DIE FURCHE: Herr Kliche, Woche für Woche demonstrieren zehntausende Menschen in Deutschland gegen die AfD, nun gab es auch in Österreich Demonstrationen gegen rechts. Wie bewerten Sie das als Politikpsychologe: Sehen Sie, dass sich hier etwas verändert in der Gesellschaft? Sogar eine Art Turning Point?

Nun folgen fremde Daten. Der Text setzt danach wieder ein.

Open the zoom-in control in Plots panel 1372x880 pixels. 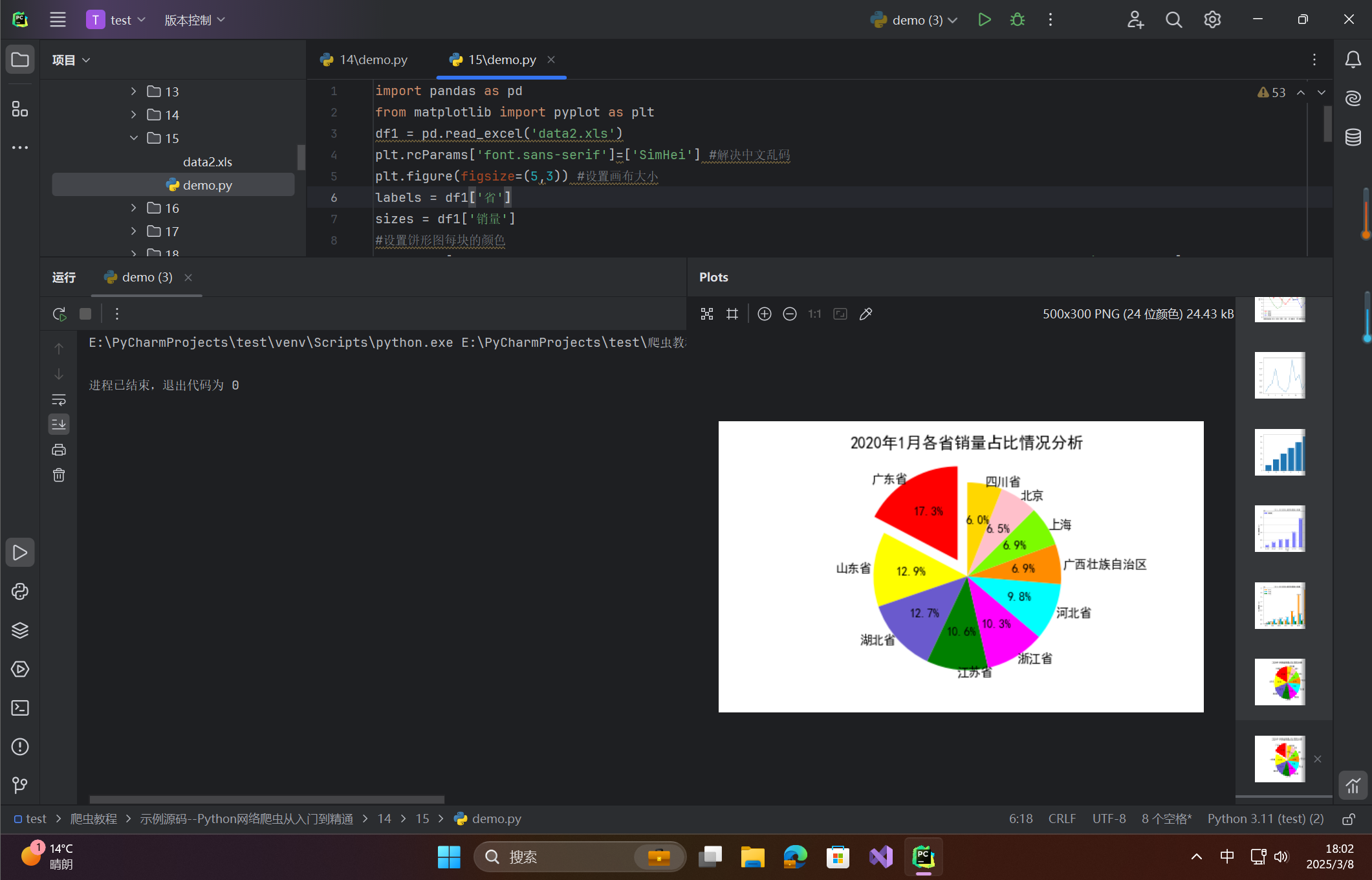(764, 314)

Thomas Kliche: Es ist ein möglicher Turning Point, ja. Hier findet ein vielfältiges Spektrum zusammen, um den eigenen Standpunkt zu klären und zu stärken. Das bringt mehrere Einsichten, die kaum zu übergehen sind. Erstens: Rechtsextreme sind nicht das Volk und sprechen nicht für das Volk. Zweitens: Der Populismus gebiert Streit und Konflikte statt Einigkeit. Drittens: Es geht für die Rechtsextremen nicht immer nur bequem wie im Fahrstuhl aufwärts, weil die Medien sie hofieren und sie nie realitätsfähige Lösungen vorschlagen müssen. Die große offene Frage ist nun allerdings, wen die Demos wohin orientieren. Gegen rechts zu sein, für Demokratie, ist sympathisch, aber inhaltsschwach. Das genügt nicht, um die Mangelleistungen verworrener, zerstrittener Regierungen auszugleichen. Nur langfristige Problemlösungen nehmen dem Rechtsextremismus den Wind aus den Segeln, und die müssen nun angepackt werden.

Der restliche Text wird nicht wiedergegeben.